Headlines News :
Home » , » Cerpen Di Bawah Kebiruan Langit

Cerpen Di Bawah Kebiruan Langit

Written By MTs Rifa'iyah Wonokerto I Ponpes Faidlul Qodir I on Senin, 26 November 2012 | 11/26/2012 12:32:00 AM


MTs Rifa'iyah Wonokerto - Kita berdua akan kesana, jam di arloji milik Baduni sudah menunjuk pukul 06.00. berarti tak ada waktu lagi untuk bersantai-santai.

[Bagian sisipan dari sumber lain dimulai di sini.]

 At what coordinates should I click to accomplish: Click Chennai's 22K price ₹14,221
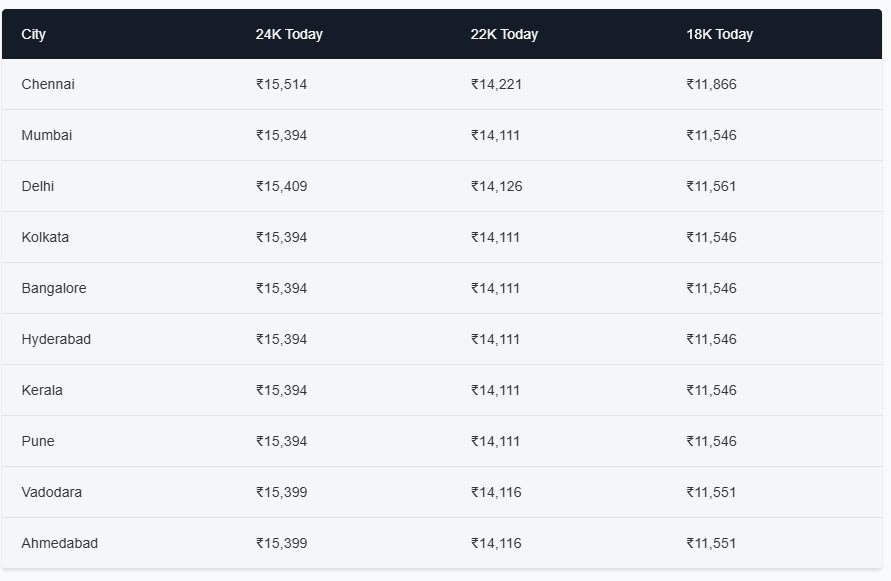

Alibia temannya yang suka mengantuk bila dipapari semacam pelajaran, ia berkata seperti anak-anak saja baca buku. Dia berbahagia sekali sekarang ini, sesaat Baduni akan mengajaknya ke pantai Ngebum. Sederet pepohonan yang tampak semburat cahaya disela-dela dedaunan, membuat matanya menyatu dalam hati sekali-kali tak ada rasa putus asa.

            “Ayo, cepat-cepat kesana”. Kata Alibia gugup. “Nanti kebocoran esoknya”.

            “Engkau punya uang”.tegur Baduni.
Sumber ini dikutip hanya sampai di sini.